Exercise material:
BEGIN
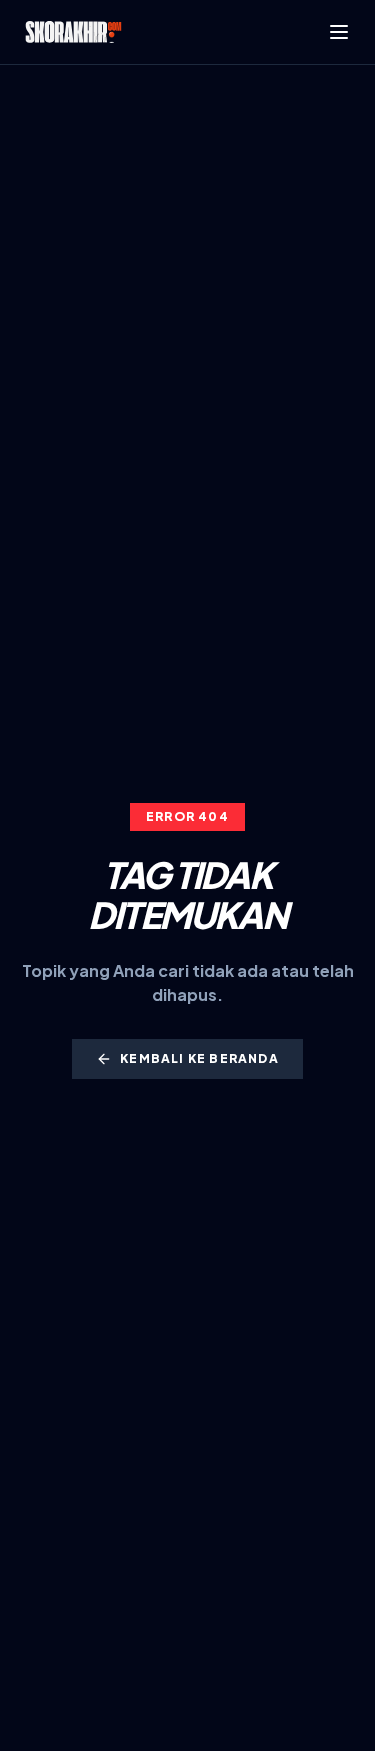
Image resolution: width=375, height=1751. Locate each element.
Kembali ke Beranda (199, 1058)
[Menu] (339, 32)
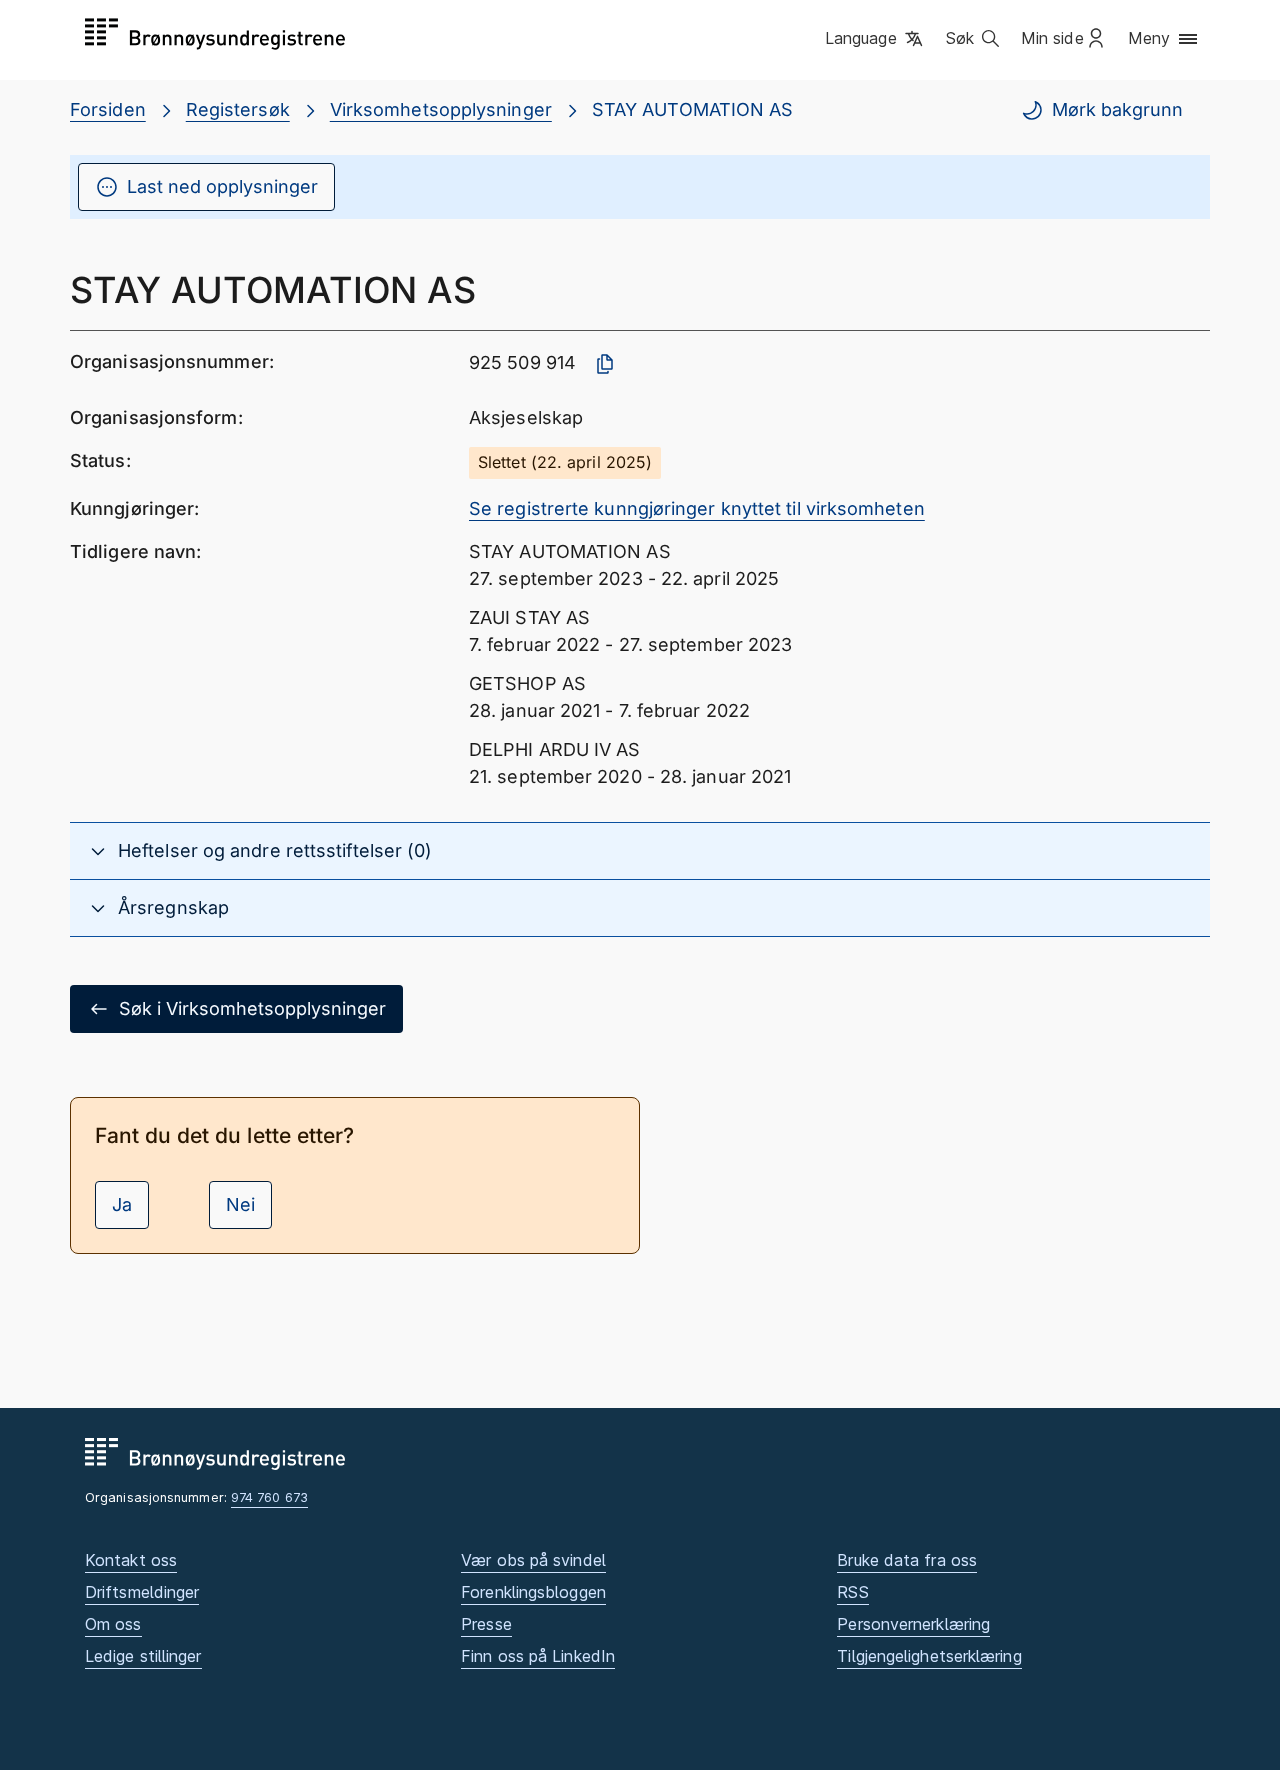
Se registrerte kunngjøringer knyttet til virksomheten (697, 508)
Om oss (113, 1624)
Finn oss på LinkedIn (538, 1656)
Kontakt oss (131, 1560)
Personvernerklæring (913, 1624)
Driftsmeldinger (142, 1592)
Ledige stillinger (143, 1656)
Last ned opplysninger (222, 186)
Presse (486, 1624)
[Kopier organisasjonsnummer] (605, 364)
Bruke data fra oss (907, 1560)
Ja (122, 1204)
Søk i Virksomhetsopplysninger (252, 1008)
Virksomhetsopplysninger (441, 109)
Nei (240, 1204)
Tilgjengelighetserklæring (929, 1656)
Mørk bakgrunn (1117, 109)
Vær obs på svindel (533, 1560)
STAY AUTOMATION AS (693, 109)
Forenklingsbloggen (533, 1592)
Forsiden (108, 109)
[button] (875, 39)
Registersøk (238, 109)
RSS (852, 1592)
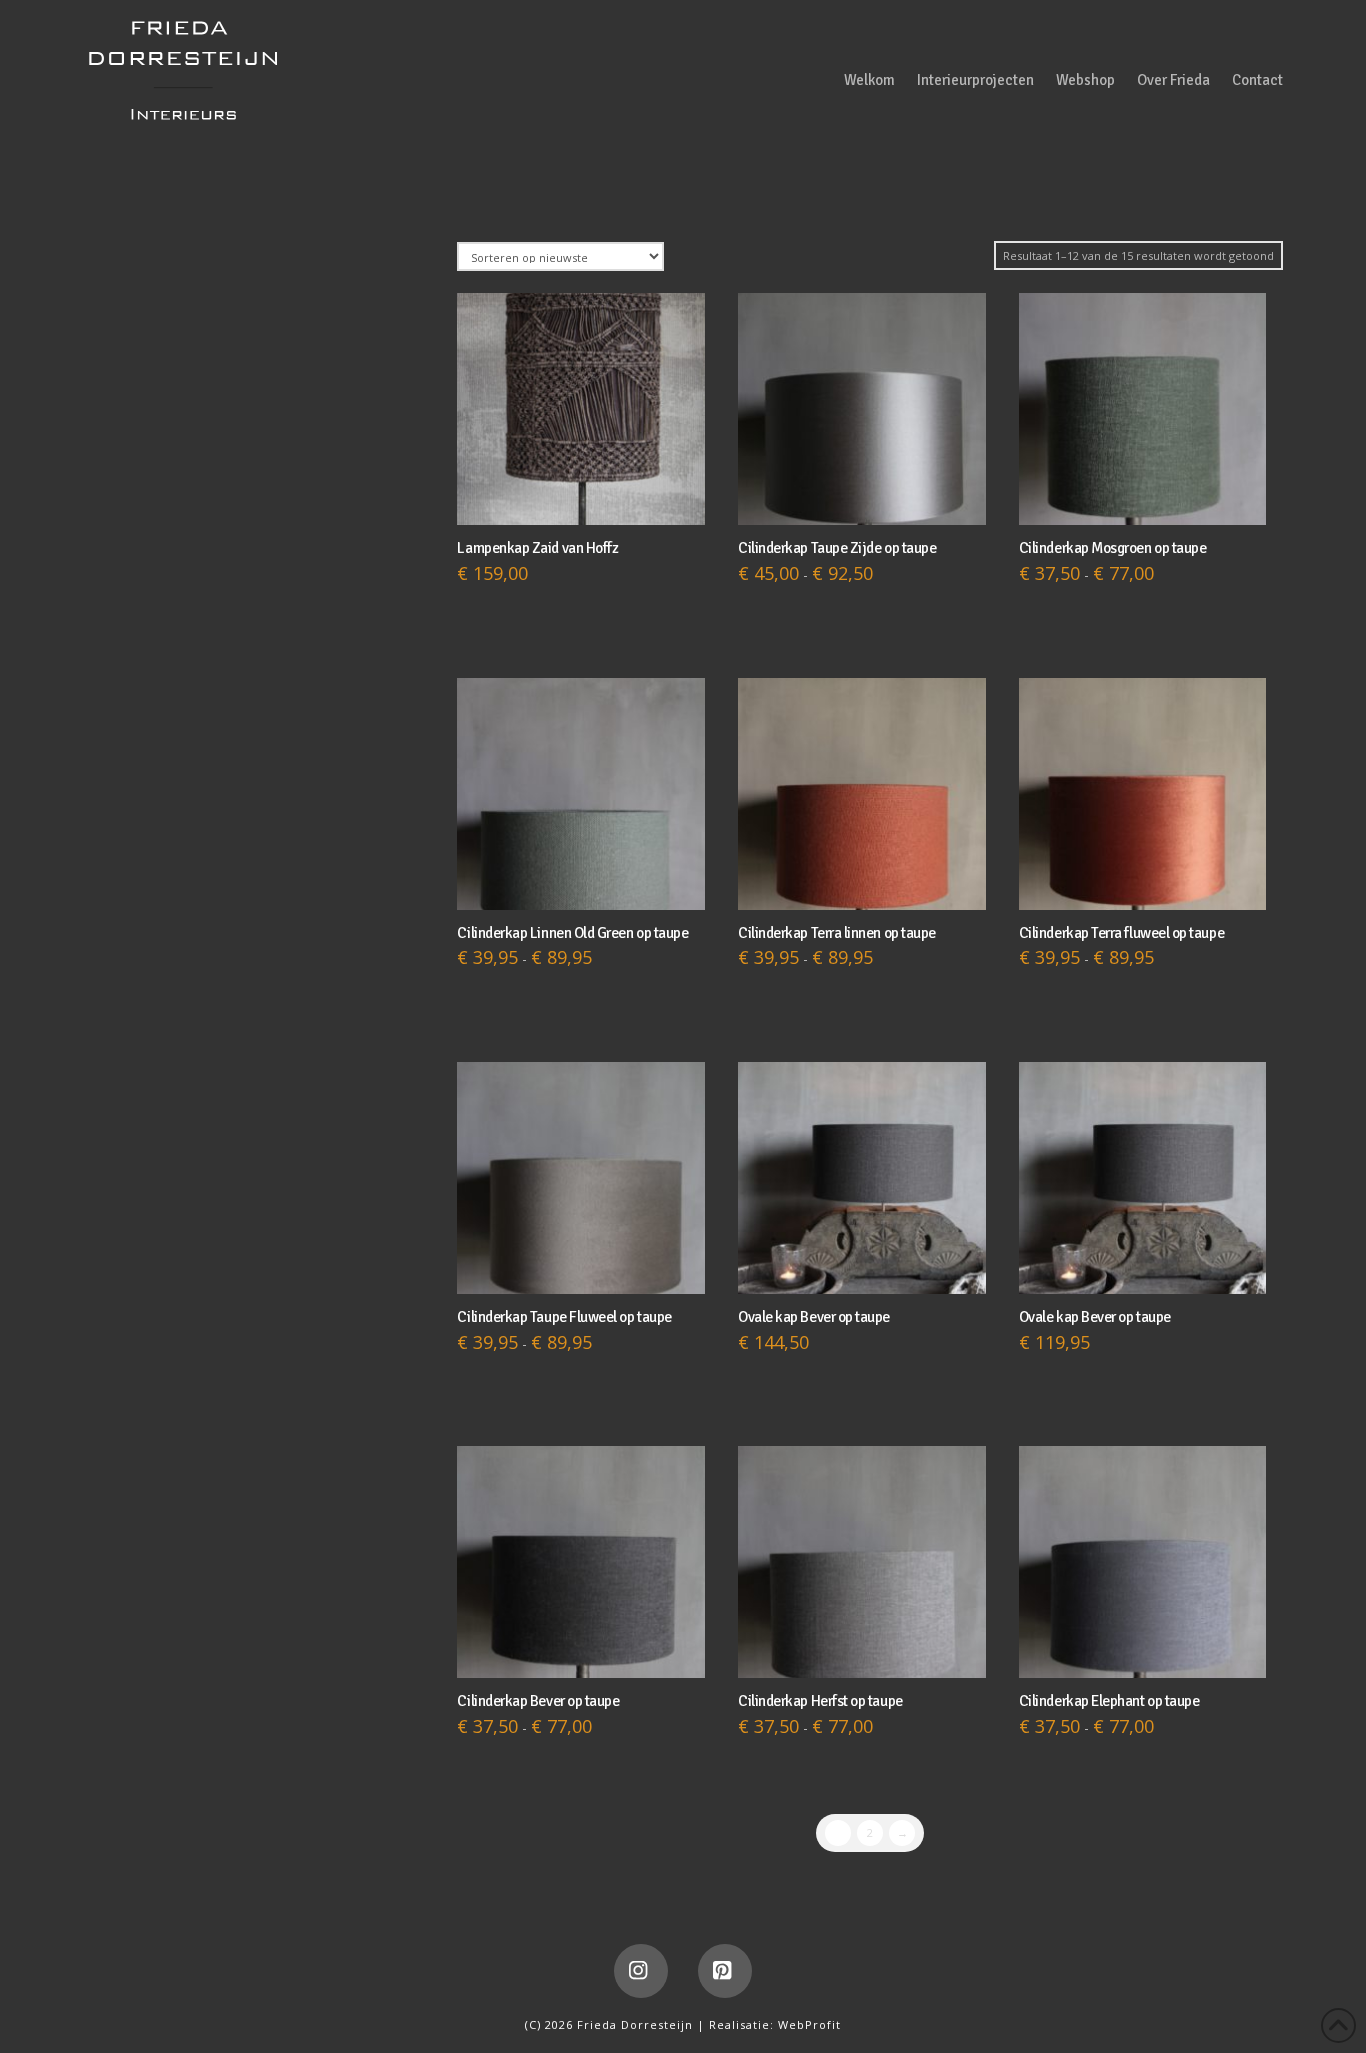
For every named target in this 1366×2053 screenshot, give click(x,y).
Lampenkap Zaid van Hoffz (537, 548)
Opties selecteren (861, 490)
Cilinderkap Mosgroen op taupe (1113, 548)
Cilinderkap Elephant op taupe (1109, 1701)
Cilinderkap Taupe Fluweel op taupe (564, 1317)
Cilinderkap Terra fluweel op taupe (1121, 933)
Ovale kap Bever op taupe (814, 1317)
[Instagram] (641, 1971)
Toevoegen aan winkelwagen (586, 490)
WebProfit (809, 2024)
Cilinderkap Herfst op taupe (820, 1701)
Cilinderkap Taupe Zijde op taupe (837, 548)
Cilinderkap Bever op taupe (538, 1701)
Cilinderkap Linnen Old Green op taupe (572, 933)
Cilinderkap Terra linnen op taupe (837, 933)
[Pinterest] (725, 1971)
END
Identify each line in the entries with the word "Terra" and copy it.

Cilinderkap Terra fluweel op taupe (1121, 933)
Cilinderkap Terra linnen op taupe (837, 933)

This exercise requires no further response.